= Province of the Azores =

The Province of the Azores was an administrative unit of Portugal encompassing the archipelago of the Azores between 1832 and 1833. It was created by Decree 28 of 4 June 1832 and signed by Peter IV in the name of his daughter, Queen Maria II of Portugal.

The Province of the Azores resulted from the abolishment of the Captaincy-General of the Azores, but retained its capital in the city of Angra do Heroísmo, on the island of Terceira.

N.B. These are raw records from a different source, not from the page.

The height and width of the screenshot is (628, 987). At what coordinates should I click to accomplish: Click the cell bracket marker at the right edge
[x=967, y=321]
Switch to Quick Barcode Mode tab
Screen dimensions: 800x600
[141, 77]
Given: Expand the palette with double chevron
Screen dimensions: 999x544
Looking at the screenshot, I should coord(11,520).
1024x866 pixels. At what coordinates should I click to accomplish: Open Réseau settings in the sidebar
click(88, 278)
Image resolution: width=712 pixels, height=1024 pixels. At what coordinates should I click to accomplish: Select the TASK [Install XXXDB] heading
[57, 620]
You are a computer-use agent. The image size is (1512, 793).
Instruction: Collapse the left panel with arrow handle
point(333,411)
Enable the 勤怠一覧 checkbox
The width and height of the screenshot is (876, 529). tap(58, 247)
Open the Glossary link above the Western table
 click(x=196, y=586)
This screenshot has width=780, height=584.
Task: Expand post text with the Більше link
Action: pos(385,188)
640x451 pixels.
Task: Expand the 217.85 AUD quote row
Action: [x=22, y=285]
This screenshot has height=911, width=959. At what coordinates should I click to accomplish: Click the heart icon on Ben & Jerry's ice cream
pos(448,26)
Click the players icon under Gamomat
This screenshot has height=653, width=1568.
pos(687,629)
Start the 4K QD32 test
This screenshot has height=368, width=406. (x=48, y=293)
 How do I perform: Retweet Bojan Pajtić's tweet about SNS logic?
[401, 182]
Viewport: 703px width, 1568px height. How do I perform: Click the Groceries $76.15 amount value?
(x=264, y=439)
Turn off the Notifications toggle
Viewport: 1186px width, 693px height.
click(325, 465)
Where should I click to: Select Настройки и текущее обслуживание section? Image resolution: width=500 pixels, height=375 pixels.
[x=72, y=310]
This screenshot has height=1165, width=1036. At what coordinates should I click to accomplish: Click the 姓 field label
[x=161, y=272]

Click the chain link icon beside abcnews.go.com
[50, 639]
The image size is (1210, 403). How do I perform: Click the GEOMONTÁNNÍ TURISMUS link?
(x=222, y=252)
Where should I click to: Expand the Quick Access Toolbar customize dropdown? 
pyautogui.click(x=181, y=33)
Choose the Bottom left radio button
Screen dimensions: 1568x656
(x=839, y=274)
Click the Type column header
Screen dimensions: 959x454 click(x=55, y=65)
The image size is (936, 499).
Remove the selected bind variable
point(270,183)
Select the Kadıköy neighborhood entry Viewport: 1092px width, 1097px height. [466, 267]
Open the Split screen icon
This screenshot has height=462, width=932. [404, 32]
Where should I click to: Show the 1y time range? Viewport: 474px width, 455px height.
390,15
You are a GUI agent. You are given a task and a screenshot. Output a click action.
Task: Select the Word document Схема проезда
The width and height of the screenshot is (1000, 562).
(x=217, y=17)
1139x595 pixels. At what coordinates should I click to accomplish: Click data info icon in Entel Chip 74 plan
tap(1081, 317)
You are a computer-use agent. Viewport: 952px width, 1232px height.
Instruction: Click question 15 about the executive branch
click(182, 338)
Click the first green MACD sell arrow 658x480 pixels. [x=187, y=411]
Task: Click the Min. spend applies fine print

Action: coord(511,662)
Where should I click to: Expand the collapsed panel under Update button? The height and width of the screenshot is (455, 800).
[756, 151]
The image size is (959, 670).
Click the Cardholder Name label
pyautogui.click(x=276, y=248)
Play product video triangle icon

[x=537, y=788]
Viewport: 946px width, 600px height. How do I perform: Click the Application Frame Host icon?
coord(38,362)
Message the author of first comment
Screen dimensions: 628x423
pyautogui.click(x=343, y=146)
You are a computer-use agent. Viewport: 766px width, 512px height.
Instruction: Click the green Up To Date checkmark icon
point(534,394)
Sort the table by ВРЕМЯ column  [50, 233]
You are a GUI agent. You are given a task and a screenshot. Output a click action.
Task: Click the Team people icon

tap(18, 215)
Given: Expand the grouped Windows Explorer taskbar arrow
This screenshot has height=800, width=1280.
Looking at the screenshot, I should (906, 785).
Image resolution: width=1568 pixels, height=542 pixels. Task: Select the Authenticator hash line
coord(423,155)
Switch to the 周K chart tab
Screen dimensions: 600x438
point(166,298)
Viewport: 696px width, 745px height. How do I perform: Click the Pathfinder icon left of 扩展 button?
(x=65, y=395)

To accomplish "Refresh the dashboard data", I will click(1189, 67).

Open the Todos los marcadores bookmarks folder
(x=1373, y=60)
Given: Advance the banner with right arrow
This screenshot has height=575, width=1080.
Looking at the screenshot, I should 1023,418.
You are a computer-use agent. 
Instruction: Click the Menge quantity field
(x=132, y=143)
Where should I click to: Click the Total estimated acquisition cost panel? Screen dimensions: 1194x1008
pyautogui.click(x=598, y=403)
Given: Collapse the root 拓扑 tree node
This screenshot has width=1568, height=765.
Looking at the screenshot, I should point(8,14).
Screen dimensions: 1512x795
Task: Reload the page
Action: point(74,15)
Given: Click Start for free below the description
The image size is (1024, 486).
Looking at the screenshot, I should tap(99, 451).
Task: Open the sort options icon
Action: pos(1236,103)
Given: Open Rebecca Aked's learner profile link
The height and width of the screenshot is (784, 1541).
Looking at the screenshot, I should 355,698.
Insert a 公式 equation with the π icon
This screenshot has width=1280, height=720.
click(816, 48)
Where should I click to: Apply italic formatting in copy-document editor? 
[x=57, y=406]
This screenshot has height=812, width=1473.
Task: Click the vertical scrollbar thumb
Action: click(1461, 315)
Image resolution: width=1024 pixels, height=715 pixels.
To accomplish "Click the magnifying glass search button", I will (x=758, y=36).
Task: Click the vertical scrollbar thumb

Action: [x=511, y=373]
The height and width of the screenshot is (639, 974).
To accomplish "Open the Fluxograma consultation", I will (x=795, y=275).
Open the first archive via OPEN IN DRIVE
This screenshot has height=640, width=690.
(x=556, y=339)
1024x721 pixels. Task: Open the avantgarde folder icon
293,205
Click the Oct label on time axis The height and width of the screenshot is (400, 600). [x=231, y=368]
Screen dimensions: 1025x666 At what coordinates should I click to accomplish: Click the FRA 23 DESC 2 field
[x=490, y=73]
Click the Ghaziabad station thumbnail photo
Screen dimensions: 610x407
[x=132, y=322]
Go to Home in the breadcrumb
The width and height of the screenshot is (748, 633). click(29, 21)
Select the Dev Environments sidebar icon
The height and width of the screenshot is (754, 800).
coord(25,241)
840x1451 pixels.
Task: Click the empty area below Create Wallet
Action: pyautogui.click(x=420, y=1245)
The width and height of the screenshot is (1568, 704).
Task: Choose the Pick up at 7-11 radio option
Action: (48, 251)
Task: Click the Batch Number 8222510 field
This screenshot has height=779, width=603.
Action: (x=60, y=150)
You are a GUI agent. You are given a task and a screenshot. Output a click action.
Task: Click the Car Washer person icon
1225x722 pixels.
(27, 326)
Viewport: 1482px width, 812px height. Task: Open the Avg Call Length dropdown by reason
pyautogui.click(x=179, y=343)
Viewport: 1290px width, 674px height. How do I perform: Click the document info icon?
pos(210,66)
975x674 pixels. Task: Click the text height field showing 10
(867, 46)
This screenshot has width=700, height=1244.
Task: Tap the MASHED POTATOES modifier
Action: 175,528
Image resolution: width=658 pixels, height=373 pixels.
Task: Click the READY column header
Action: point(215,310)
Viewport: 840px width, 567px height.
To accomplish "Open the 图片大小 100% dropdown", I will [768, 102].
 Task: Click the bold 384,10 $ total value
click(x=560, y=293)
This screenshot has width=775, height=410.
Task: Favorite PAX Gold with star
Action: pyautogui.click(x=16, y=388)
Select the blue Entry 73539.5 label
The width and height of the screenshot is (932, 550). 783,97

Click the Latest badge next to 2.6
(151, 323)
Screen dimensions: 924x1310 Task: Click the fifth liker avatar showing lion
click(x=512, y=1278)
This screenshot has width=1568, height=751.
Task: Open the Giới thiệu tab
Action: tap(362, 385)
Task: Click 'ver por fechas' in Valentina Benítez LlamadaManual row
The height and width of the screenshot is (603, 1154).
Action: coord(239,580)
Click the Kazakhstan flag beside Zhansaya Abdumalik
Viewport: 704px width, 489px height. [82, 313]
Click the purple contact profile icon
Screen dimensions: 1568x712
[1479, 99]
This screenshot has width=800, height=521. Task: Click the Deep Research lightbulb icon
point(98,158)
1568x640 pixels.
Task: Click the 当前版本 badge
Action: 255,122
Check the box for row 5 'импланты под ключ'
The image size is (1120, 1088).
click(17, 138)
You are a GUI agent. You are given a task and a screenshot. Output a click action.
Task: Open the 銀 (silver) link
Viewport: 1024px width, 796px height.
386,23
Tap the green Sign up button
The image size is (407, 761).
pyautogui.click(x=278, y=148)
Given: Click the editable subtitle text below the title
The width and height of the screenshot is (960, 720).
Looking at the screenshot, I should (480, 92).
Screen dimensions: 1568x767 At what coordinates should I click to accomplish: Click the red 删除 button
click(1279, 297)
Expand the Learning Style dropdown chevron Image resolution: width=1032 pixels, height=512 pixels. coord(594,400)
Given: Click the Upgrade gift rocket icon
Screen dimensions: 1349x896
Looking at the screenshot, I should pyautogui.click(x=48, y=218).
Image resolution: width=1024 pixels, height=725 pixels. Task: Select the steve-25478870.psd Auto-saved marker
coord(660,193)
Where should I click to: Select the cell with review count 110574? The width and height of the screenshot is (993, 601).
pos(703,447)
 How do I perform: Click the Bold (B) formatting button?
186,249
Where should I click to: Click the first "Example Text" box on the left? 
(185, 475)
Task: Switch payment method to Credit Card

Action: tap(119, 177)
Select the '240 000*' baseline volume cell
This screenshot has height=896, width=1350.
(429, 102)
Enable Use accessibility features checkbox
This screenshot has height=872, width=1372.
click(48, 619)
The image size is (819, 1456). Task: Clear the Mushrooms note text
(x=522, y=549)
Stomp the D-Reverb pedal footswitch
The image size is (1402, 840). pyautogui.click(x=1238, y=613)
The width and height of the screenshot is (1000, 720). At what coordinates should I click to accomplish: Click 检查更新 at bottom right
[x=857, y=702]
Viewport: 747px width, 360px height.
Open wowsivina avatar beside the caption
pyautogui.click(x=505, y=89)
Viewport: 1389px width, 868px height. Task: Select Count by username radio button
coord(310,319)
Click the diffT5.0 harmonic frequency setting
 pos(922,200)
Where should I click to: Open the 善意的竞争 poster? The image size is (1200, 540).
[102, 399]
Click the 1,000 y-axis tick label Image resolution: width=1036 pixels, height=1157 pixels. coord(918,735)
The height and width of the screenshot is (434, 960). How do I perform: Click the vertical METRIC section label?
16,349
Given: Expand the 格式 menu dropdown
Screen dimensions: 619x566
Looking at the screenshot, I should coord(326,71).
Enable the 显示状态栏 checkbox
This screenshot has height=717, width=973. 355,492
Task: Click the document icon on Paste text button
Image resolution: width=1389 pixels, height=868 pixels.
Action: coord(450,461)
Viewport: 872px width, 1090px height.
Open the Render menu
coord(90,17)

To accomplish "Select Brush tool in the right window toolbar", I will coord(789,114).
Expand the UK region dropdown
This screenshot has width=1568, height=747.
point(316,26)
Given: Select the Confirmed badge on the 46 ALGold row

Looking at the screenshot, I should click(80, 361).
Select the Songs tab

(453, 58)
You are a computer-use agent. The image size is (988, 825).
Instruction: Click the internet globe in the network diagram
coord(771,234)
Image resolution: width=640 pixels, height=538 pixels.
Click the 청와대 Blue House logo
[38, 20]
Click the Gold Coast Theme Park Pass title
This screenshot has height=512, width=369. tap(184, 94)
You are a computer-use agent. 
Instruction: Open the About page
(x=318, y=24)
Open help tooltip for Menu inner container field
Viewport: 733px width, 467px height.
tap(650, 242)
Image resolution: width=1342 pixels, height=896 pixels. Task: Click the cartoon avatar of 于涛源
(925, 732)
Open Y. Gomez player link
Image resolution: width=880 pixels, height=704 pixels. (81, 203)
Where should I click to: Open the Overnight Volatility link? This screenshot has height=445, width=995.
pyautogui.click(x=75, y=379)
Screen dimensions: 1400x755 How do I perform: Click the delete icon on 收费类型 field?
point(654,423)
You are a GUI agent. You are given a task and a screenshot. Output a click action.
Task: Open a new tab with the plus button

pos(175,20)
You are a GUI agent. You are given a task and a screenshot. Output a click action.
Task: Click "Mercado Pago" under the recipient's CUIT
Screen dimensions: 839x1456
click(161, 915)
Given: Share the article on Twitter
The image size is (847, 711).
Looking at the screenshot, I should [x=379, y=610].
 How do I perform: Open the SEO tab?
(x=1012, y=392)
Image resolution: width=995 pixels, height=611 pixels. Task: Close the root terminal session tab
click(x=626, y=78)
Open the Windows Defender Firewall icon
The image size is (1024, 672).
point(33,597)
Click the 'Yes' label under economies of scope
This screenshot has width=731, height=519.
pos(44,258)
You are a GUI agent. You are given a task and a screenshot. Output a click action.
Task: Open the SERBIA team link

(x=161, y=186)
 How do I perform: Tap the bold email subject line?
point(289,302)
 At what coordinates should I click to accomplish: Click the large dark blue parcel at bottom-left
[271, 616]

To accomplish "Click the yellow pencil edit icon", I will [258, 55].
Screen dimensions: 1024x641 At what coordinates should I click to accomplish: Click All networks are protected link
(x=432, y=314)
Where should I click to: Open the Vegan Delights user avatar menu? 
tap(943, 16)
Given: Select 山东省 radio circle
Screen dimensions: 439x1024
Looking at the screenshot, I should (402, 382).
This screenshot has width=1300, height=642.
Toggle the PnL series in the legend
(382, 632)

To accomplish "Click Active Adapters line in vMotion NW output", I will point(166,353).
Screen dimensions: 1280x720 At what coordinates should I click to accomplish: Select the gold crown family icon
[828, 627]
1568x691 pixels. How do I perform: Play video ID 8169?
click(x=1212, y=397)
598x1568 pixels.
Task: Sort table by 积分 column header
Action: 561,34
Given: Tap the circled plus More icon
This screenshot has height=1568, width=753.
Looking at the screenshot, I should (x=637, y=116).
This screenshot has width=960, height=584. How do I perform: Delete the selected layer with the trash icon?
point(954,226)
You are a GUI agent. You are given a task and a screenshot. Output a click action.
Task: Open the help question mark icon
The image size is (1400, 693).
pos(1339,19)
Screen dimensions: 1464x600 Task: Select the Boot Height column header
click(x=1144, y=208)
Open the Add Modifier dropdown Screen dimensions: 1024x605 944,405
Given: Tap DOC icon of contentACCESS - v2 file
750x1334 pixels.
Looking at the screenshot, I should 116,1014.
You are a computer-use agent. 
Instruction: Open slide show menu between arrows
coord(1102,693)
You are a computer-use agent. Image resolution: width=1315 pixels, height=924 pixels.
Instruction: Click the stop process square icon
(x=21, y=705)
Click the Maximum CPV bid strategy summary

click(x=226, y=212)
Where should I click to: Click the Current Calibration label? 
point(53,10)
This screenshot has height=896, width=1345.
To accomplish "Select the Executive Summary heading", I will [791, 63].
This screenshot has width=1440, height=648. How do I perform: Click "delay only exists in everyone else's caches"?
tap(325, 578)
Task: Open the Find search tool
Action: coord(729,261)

The administrative territory was divided three comarcas: Angra, administered by a prefect; Ponta Delgada, and Horta, administered by sub-prefects.

The Province of the Azores was abolished on 28 June 1833 by Decree 64, which divided the archipelago into two separate provinces: the Província Oriental dos Açores (Eastern Province of the Azores), that included the islands of São Miguel and Santa Maria, with its capital in Ponta Delgada; and the Província Ocidental dos Açores (Western Province of the Azores), with its capital in Angra and administrating the remaining islands of the archipelago.

==Administration==
Prefect:
1. 1832-1833 — Francisco Saraiva da Costa Refóios, 1st Baron of Ruivós

Sub-Prefect of Ponta Delgada:
1. 1832-1833 — Luís Ribeiro de Sousa Saraiva;
2. 1833-1833 — António José de Ávila (did not take office, since he was never permitted to disembark in Ponta Delgada);
3. 1833-1833 — José Caetano Dias do Canto e Medeiros (refused to take office);
4. 1833-1833 — Felix Pereira de Magalhães (refused the nomination).

Sub-Prefect of Horta:
1. 1832-1833 — António Mariano de Lacerda;
2. 1833-1833 — António José de Ávila.